====== Source text

ANN assisted TPS on capped alanine dipeptide 1

Contents

ANN assisted TPS on capped alanine dipeptide 1#

In this notebook you will learn:

how to setup an ANN assisted TPS simulation on a simple molecular system
how to transform atomistic input coordinates to the descriptor space in which the ANN learns

This notebook assumes some familiarity with openpathsampling and aimmd, please try the Toy notebooks first.

%matplotlib inline

import os
import aimmd
import torch
import numpy as np
import mdtraj as md
import matplotlib.pyplot as plt
plt.rcParams['figure.figsize'] = 9, 6  # make the figures a bit bigger
import openpathsampling as paths
import openpathsampling.engines.openmm as peng_omm
import simtk.openmm as mm
import simtk.unit as unit
from simtk.openmm import app
from openmmtools.integrators import VVVRIntegrator

# setup logging
# executing this file sets the variable LOGCONFIG, which is a dictionary of logging presets 
%run ../resources/logconf.py

cur_dir = os.path.abspath(os.getcwd())  # needed for relative paths to initial TP
# change to the working directory of choice
wdir = '/home/tb/hejung/DATA/aimmd_scratch/SimData_pytorch_ala/'
#wdir = None
if wdir is not None:
    if not os.path.isdir(wdir):
        os.mkdir(wdir)
    os.chdir(wdir)

# setup logging in that directory
import logging.config
logging.config.dictConfig(LOGCONFIG)

initial TP and states#

Generating the initial TP is out of scope of this tutorial, please consult the openpathsampling examples for that.

# load initial TP for ala (generated at high temp, 400K)
# we load the h5py trajectory and define the states from scratch
# for better machine interoperability and smaller footprint in repo
initialTP_md = md.load(os.path.join(cur_dir, 'ala_400K_TP_low_barrier.h5'))
initialTP = peng_omm.trajectory_from_mdtraj(initialTP_md)
template = peng_omm.snapshot_from_pdb(os.path.join(cur_dir, "AD_initial_frame.pdb"))

# define the CVs
psi = paths.MDTrajFunctionCV("psi", md.compute_dihedrals, template.topology, indices=[[6,8,14,16]])
phi = paths.MDTrajFunctionCV("phi", md.compute_dihedrals, template.topology, indices=[[4,6,8,14]])

# define the states
deg = 180.0/np.pi
C_7eq = (paths.PeriodicCVDefinedVolume(phi, lambda_min=-180/deg, lambda_max=0/deg,
                                     period_min=-np.pi, period_max=np.pi) &
         paths.PeriodicCVDefinedVolume(psi, lambda_min=120/deg, lambda_max=200/deg,
                                     period_min=-np.pi, period_max=np.pi)
        ).named("C_7eq")

alpha_R = (paths.PeriodicCVDefinedVolume(phi, -180/deg, 0/deg, -np.pi, np.pi) &
           paths.PeriodicCVDefinedVolume(psi, -50/deg, 30/deg, -np.pi, np.pi)).named("alpha_R")

engine setup#

forcefield = app.ForceField('amber99sbildn.xml', 'tip3p.xml')
pdb = app.PDBFile(os.path.join(cur_dir, "AD_initial_frame.pdb"))

============
====== Provided data

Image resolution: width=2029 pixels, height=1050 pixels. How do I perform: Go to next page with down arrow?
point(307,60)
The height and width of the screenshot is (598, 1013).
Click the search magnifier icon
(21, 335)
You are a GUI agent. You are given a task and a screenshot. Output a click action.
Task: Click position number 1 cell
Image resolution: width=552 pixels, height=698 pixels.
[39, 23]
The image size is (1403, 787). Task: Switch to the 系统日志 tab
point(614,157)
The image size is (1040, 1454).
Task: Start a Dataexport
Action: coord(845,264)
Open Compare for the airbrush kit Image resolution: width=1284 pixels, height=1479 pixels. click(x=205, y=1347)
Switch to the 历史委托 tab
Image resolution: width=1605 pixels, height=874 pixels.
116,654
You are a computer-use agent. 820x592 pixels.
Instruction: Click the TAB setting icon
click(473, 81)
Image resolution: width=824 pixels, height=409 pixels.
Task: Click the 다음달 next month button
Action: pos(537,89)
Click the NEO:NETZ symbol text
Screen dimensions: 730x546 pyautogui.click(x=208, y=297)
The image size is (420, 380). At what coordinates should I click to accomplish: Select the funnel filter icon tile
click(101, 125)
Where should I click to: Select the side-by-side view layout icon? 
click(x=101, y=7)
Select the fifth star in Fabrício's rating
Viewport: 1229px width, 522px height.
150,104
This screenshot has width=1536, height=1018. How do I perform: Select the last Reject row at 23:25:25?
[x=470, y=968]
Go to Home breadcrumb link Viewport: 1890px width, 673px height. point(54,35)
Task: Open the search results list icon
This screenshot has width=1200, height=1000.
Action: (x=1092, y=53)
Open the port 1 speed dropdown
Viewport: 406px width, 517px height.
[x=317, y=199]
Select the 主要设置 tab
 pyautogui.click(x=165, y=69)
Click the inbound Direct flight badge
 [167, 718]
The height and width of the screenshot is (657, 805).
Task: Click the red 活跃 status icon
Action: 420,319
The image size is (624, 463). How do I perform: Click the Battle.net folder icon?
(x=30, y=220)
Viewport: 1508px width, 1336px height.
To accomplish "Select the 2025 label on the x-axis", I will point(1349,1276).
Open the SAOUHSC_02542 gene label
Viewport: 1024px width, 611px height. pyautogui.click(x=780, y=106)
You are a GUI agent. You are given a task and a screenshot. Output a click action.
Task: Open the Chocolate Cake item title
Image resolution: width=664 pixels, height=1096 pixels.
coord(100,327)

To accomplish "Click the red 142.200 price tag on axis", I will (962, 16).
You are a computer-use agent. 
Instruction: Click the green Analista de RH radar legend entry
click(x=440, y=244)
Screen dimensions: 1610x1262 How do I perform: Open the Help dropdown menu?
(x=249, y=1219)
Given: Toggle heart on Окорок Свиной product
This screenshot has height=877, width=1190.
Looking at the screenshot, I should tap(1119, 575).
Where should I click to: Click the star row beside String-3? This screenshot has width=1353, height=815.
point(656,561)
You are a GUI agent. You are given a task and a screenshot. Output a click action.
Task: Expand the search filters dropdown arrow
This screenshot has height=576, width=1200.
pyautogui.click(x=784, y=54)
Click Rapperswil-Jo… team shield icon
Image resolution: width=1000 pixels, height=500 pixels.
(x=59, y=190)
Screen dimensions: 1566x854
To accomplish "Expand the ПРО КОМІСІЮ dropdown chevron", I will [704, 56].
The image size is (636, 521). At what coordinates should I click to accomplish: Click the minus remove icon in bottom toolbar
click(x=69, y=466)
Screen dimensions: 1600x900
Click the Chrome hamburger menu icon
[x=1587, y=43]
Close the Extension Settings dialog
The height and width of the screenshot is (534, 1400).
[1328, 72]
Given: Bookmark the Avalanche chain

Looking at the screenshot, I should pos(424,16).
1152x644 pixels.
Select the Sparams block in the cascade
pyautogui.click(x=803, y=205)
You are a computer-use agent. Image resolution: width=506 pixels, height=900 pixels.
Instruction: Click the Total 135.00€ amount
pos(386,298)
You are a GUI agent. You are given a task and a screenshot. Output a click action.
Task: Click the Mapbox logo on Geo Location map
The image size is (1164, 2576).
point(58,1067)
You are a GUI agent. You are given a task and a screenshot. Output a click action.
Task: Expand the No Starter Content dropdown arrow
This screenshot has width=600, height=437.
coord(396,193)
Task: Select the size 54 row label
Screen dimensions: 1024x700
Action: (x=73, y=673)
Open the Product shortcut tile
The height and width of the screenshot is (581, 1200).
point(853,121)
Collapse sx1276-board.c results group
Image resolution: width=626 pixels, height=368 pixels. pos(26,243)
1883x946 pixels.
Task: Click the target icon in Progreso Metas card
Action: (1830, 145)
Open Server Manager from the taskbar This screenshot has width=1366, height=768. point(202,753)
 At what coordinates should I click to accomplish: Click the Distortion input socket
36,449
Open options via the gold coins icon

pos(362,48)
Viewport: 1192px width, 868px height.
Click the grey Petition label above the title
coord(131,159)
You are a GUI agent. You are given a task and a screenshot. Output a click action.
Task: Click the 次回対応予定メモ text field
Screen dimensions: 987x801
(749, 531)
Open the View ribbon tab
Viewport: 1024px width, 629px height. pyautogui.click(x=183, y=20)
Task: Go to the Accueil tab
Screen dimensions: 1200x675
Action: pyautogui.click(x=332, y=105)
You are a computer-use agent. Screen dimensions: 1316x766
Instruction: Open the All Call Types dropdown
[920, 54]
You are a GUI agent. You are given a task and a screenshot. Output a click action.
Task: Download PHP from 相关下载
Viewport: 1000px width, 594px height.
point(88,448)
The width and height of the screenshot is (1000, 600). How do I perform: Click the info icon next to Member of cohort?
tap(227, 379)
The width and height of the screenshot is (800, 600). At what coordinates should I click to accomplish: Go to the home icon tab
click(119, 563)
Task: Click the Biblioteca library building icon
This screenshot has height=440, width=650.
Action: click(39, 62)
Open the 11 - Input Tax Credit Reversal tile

============

### Your tasks
1. Please extract the passage from the notebook starting with "initial TP and" and going on through "md.compute_dihedrals, template.topology, indices=[[6,8,14,16]])".
2. Answer these questions using the notebook:
(a) At what temperature was the initial TP for alanine dipeptide generated?
(b) Which two XML files are passed to the force field in the engine setup?
(c) Which notebooks does the notebook suggest trying first?
The collected data has no connection to the notebook.

### Solutions to each task
1.
initial TP and states#

Generating the initial TP is out of scope of this tutorial, please consult the openpathsampling examples for that.

# load initial TP for ala (generated at high temp, 400K)
# we load the h5py trajectory and define the states from scratch
# for better machine interoperability and smaller footprint in repo
initialTP_md = md.load(os.path.join(cur_dir, 'ala_400K_TP_low_barrier.h5'))
initialTP = peng_omm.trajectory_from_mdtraj(initialTP_md)
template = peng_omm.snapshot_from_pdb(os.path.join(cur_dir, "AD_initial_frame.pdb"))

# define the CVs
psi = paths.MDTrajFunctionCV("psi", md.compute_dihedrals, template.topology, indices=[[6,8,14,16]])

2.
(a) 400K
(b) 'amber99sbildn.xml' and 'tip3p.xml'
(c) The Toy notebooks